* Corpus Juris-Cyc References: Drains, 19CJ, section 38, p. 628, n. 57. The appellant was organized into a drainage district in 1913, and, in 1923, obtained an order from the chancery court permitting it to extend and enlarge some of its ditches and do other additional work. After this order was obtained, one of the ditches of the district was extended into the appellee's land, and this suit is by the appellee to recover from the district damages for the taking of the land composing the ditch, and for damages to other of the appellee's land, resulting from the manner in which the dirt taken out of the ditch was disposed of.
The court below declined to direct a verdict for the appellant, and the jury returned a verdict for the appellee.
The appellee's contentions are, first, that the decree authorizing additional work by the district is void for reasons not necessary to be here set forth; second, the extension of the ditch into the appellee's land was not embraced within the additional work authorized by the court's order or decree, and, third, the appellee did not consent to the extension of the ditch into her land.
The first of these contentions may be left out of view, for both the other two seem to be, and we will assume are, supported by the record. If the extension of the ditch into the appellee's land was unauthorized, the district is under no liability therefor to the appellee, although the work incident thereto was done under the direction of *Page 442 its commissioners. This court is thoroughly committed to the rule that a taxing district created in invitum, as the one here was, is not responsible in damages for the unauthorized acts of its officers and agents, in the absence of a statute otherwise providing. Dick v. Atchafalaya Drainage Levee District,147 Miss. 783, 113 So. 897; Pidgeon Thomas Iron Co. v. LefloreCounty, 135 Miss. 155, 99 So. 677; Stephens v. Beaver DamDrainage District, 123 Miss. 884, 86 So. 641; Harrison County v. Marione, 110 Miss. 592, 70 So. 702; Nugent v. Board ofLevee Commissioners, 58 Miss. 197; Chandler v. Bay St.Louis, 57 Miss. 326; Brabham v. Board of Supervisors,54 Miss. 363, 28 Am. Rep. 352; Sutton v. Board of Police,41 Miss. 236. This rule, according to 15 C.J. 570, is in vogue in more jurisdictions.
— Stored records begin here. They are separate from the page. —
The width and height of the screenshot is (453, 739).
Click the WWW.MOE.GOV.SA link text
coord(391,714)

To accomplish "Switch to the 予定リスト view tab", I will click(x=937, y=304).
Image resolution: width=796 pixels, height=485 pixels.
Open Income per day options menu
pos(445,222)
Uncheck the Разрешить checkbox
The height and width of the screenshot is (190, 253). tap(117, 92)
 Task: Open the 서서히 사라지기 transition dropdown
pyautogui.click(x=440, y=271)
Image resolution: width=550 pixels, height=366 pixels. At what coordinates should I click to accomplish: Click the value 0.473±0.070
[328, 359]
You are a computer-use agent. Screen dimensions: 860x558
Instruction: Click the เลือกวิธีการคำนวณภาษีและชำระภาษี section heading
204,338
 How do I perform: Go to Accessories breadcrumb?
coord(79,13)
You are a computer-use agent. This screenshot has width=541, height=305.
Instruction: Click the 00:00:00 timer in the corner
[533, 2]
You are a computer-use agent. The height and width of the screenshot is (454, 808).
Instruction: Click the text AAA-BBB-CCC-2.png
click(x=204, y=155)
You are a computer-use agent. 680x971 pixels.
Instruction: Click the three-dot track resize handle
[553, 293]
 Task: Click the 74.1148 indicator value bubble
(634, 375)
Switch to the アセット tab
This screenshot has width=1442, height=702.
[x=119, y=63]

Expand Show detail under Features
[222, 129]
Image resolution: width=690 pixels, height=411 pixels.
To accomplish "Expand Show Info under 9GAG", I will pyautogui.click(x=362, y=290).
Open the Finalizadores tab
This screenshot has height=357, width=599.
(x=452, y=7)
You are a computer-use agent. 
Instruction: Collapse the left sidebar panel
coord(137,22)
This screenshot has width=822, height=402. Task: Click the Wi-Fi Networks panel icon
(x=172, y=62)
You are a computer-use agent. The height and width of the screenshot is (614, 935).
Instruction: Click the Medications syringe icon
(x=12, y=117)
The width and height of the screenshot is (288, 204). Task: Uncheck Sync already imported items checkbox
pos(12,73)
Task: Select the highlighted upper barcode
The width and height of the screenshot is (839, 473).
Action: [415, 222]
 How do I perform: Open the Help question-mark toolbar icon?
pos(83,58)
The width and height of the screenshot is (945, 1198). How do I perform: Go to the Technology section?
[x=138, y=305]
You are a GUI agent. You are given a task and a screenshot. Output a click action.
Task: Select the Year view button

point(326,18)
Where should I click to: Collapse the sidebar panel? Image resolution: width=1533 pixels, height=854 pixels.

Belzoni Drainage District v. Cobb, 137 Miss. 393, 102 So. 259, is not in conflict therewith. The court there decided that the damage sued for resulted from the doing of authorized work, and should have been claimed in the proceeding in which the work was authorized, thereby eliminating any question of, and making it unnecessary to decide, Cobb's right to sue the district for an unauthorized act of its officers or agents.
The peremptory instruction requested by the appellant should have been given.
Reversed, and judgment here for the appellant.